TASK OBJECTIVE. Copy out the items word for word, beginning with their first line and ending after the line that contains "The width and".

Screen grounding items:
═══
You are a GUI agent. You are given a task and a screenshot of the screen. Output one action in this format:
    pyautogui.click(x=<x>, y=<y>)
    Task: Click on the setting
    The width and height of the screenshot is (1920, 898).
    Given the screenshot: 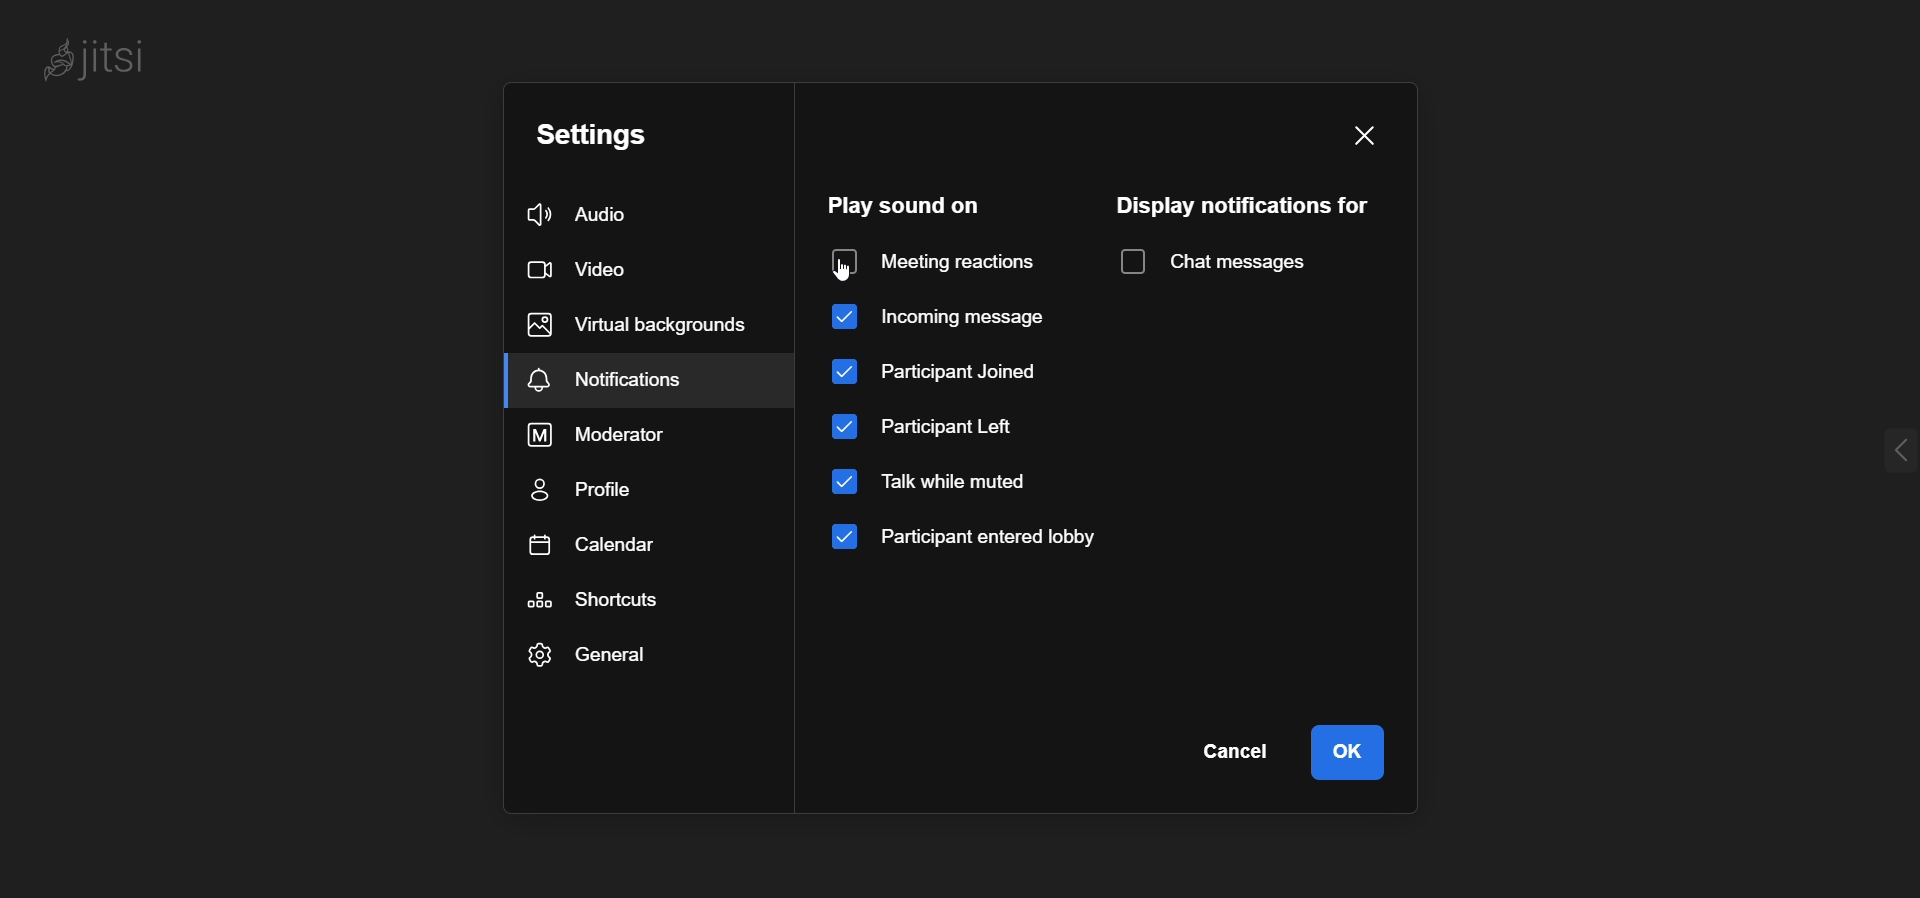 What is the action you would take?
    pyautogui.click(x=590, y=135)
═══
FINISHED EXERCISE.
You are a GUI agent. You are given a task and a screenshot of the screen. Output one action in this format:
    pyautogui.click(x=<x>, y=<y>)
    Task: Click on the setting
    The width and height of the screenshot is (1920, 898).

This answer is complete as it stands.